Lyrics have been added through the years to that response:
Don’t let Satan blow it out. I’m gonna let it shine
Hide it under a bushel. No, I’m gonna let it shine.
In the late 1950s and Civil Rights Era of the 1960s, additional lyrics were added. This little children’s song was a beacon of light that was steady, or flashing, and sometimes set on strobe.
In my brother’s heart, I’m gonna let it shine
In my sister’s heart, I’m gonna let it shine
All around the world, I’m gonna let it shine.(3)
In the Chalice hymnal, you will find:
“Here “in this place, new light is streaming;
now is the darkness vanished away.
See in this space our fears and our dreaming
Brought here to you in the light of this day.(4)
There is a segment of Christian rock, sometimes called the Jesus love ballad. Its songs can cross over into or from pop music and can trace its roots to Debbie Boone’s cover of “You Light Up My Life.” Some of Taylor Swift’s music includes light around the edges of relationships, and they are not necessarily break-up songs. Hip-hop and country have themes about light that sing of liberation and relationships
A quick search of my music library includes:
From Godspell. “You’ve gotta live right to be the light of the world!”(5)
From Hank Williams.
“No more darkness, no more night.
Now I’m so happy, no sorrow in sight.
Praise the Lord, I saw the light.”(6)
And from folk singer Carrie Newcomer:
The shadows of this world will say
There’s no hope why try anyway?
But every kindness, large and small
Shifts the balance toward the light
Lean in toward the Light.(7)
Maybe that’s what this little synagogue story from the gospel of Mark is inviting us to do. Lean in toward the light.

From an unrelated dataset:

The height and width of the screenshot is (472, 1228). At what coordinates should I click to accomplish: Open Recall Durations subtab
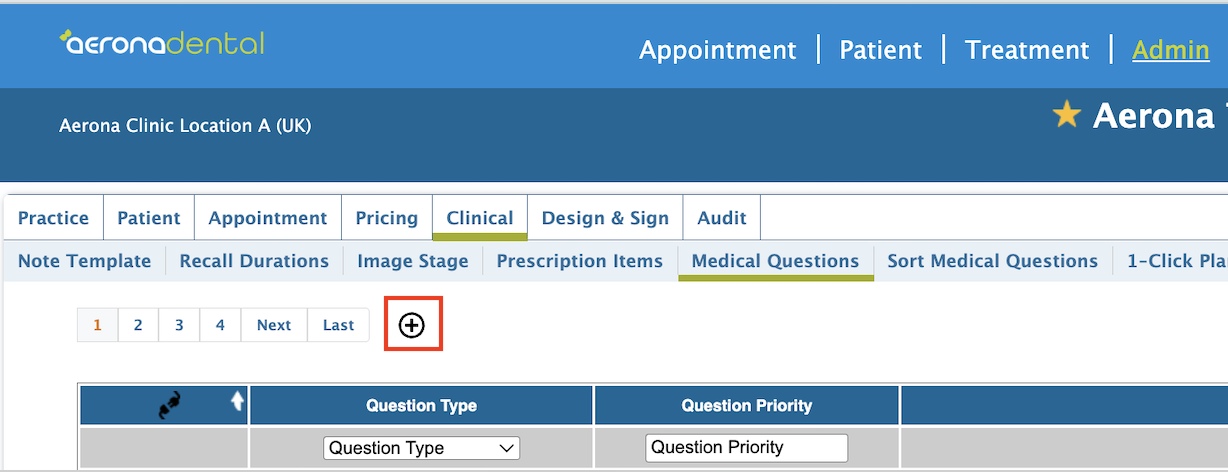254,261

Dr. Daryl Schmidt was one of those professors who would not tell students they were wrong. I was glad about that because I wasn’t the best Greek student. He would say, “That’s not quite right. Try again, Mr. Davison; you’ve almost got it. What’s that ending telling you about this word and sentence? Remember your context clues.”
Dr. Schmidt was one of the New Testament professors at TCU who loved the ancient Greek language and the Gospel of Mark. When I think back on my biblical classes from college and seminary, Dr. Schmidt’s nudging to “remember your context clues” is still important today. Context clues, those things that help us with cultural competency and being a decent human being, are so important today. They can help us do what is right because it is right as we practice the way of Jesus every day.
Mark is the second gospel in the New Testament but the first written, probably between 65 and 70 CE. It serves as the cliff notes for Matthew and Luke with the letters of Paul. I think of the gospels as prequels. The letters of the Apostle Paul are being passed around between house churches that began as a response to Paul and others preaching about Jesus Christ, which is a theological title, not a surname. People listened and changed the way they lived. But, Jesus didn’t have a backstory. The synoptic gospels, Mark, Matthew, and Luke, tell the story of the life and times of Jesus of Nazareth. In Dr. Schmidt’s book, The Gospel of Mark, he suggests that one of the themes of Mark is, “What you see the first time is not all there is!”(8)
That is helpful for one who knows the story so well. When I watch a film I’ve already seen three times, I like to watch beyond the main action or characters and notice the background and what is around the edges of the scene. When I revisit stories in the bible that I know, I try to forget what I know or believe to meet them anew.
Mark’s story about the life and times of Jesus of Nazareth moves from one scene to the next with a sense of urgency. It jumps from one place to the next. You read words like “just then,” “suddenly,” “immediately,” and “at once.” There is no birth story- just an adult Jesus who, in the story last week, called a few disciples who left everything and everyone immediately to follow him. Then, Jesus sets out to do something. What, exactly, he is out to do is unclear.
Mark introduces Jesus to the public in a synagogue setting. Jesus is teaching on the Sabbath, and during the teaching, a person shouts a question at Jesus. I wonder how a peasant gains the floor to teach in the synagogue instead of the scribes. Was someone sick? Had a scribe heard Jesus somewhere else and invited him to speak?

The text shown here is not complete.